What to do ->
1. In the forum post below about row-wise duplicates in an R data frame, which function does the poster pass to apply() to flag the duplicates?
2. Extend the forum post below about finding duplicate values row by row in an R data frame, starting after its final sentence.

Reputation: 357
I have the dataframe show below:
> df
c1 c2 c3 c4
1 1 0 1 2
2 2 1 4 3
3 3 3 5 4
4 4 3 6 5
5 5 4 7 7
I am trying to subset the data frame to return the duplicate elements on a row-by-row basis. That is to return the row numbers and the corresponding elements which have duplicates in that row. Something like this:
index duplicates
1 1
3 3
5 7
I have tried using the line of code below:
dfc <- apply(df, 1, function(x) duplicated(x))
dfc <- t(dfc)
df[dfc]
[1] 3 1 7
I would like to have the corresponding row index of the duplicate elements return as well. Especially in such a case of more than two elements having duplicates in a row.

Data records ->
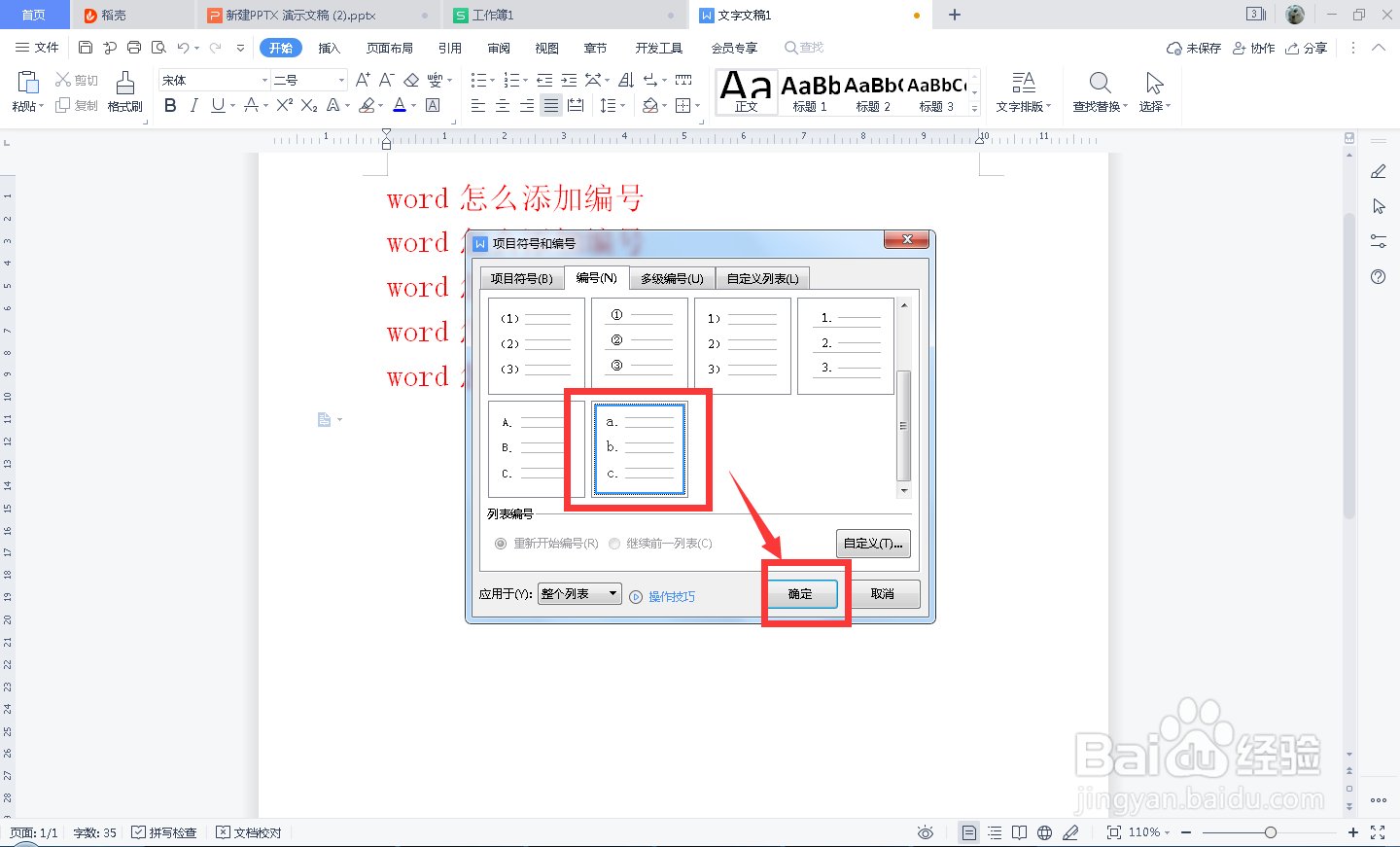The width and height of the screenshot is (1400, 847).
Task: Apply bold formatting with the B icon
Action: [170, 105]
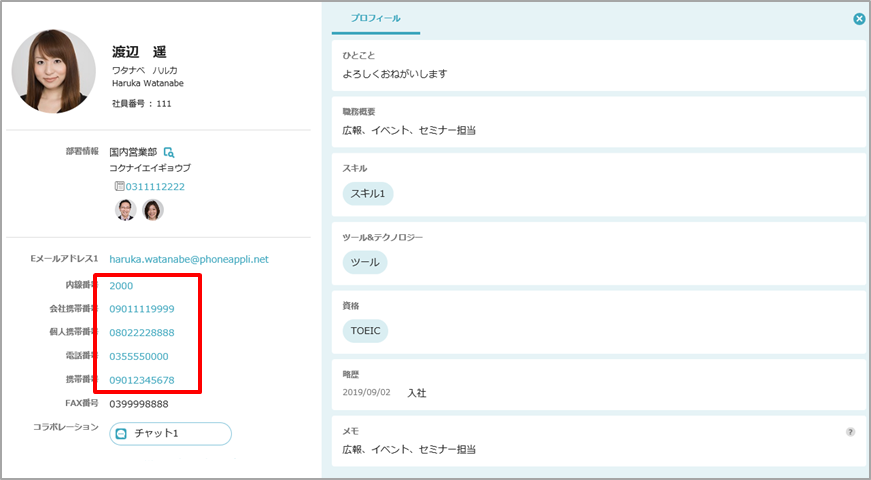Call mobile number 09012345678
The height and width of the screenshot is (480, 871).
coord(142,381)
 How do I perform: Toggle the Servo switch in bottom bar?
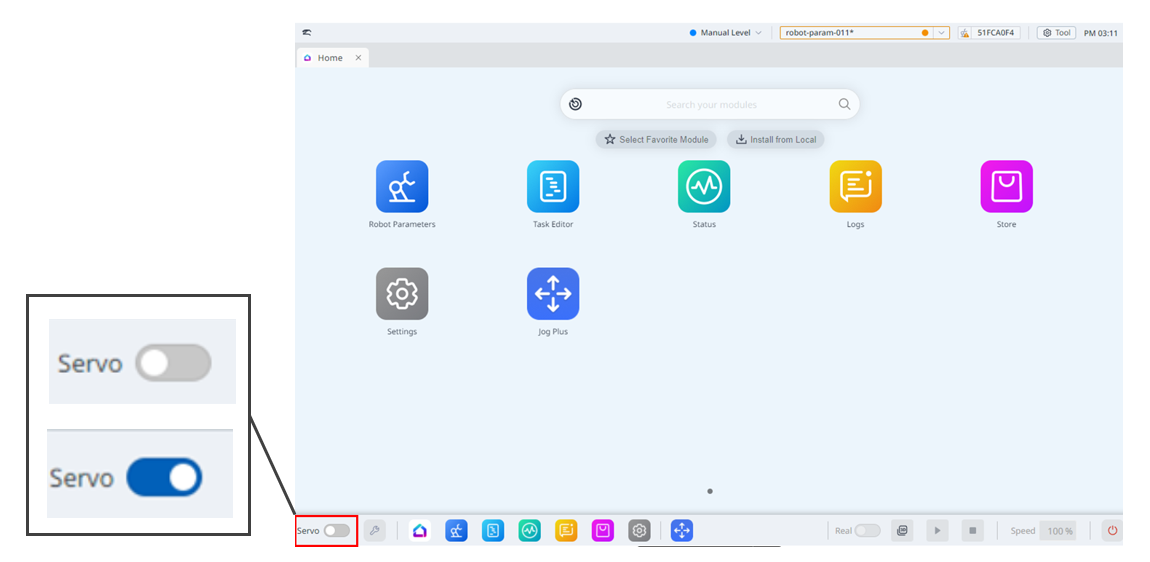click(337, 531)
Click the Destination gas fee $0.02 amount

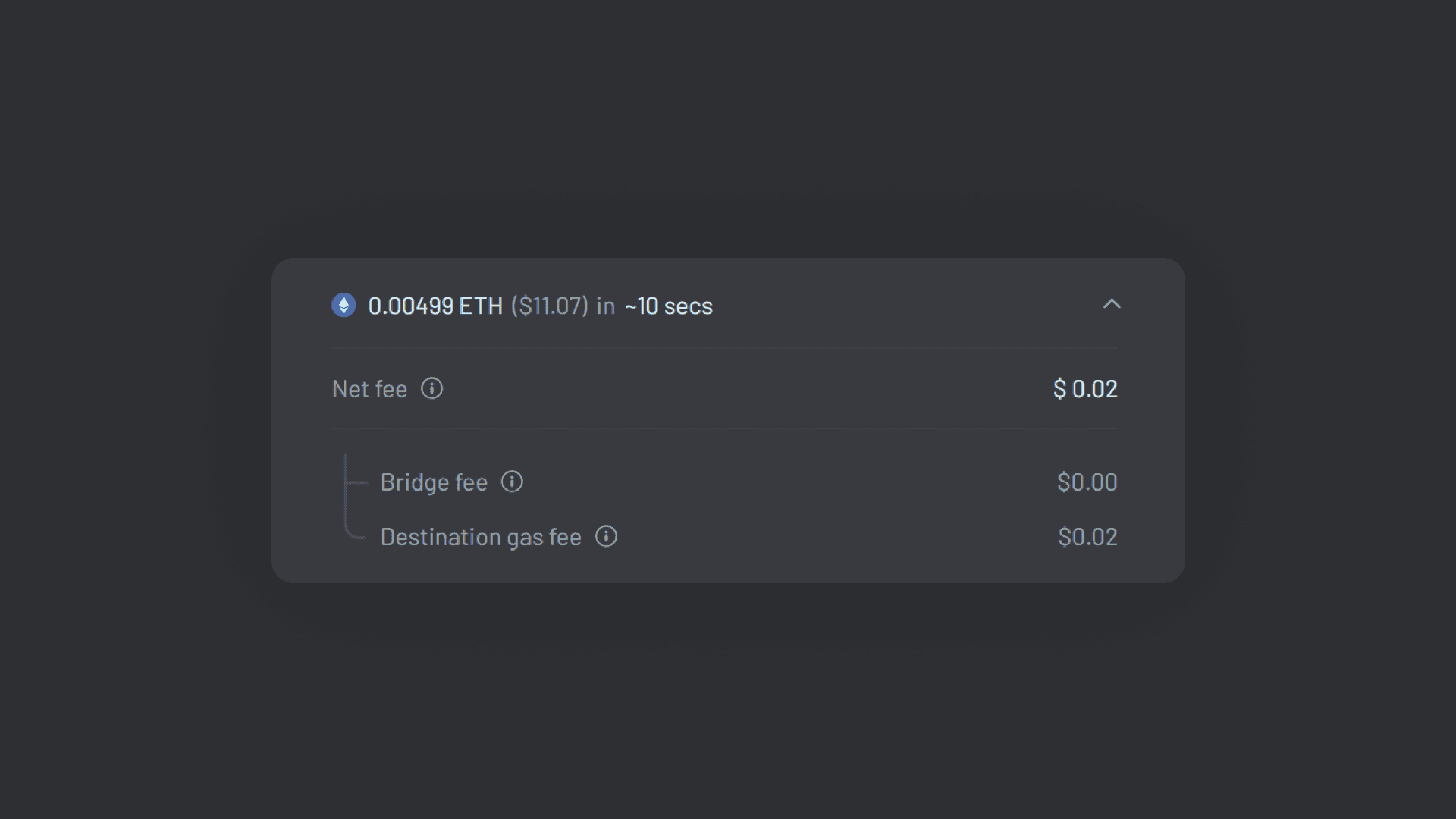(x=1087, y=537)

Responses in order ->
1. The duplicated() function.

2.
Upvotes: 1
Views: 249
Reputation: 886938
Based on the example (assuming that there will be only pair of duplicate per row). We extract the duplicate elements for each row with apply
and MARGIN=1
. The output will be a list
as some rows doesn't have any duplicates and are of length 0. From the list
output, create a data.frame
by getting the 'index' of 'l1' that have length
not equal to 0 and the 'duplicates' from unlist
ing the 'l1'.
l1 <- apply(df, 1, FUN = function(x) x[duplicated(x)])
data.frame(index = which(lengths(l1)!=0), duplicates = unlist(l1))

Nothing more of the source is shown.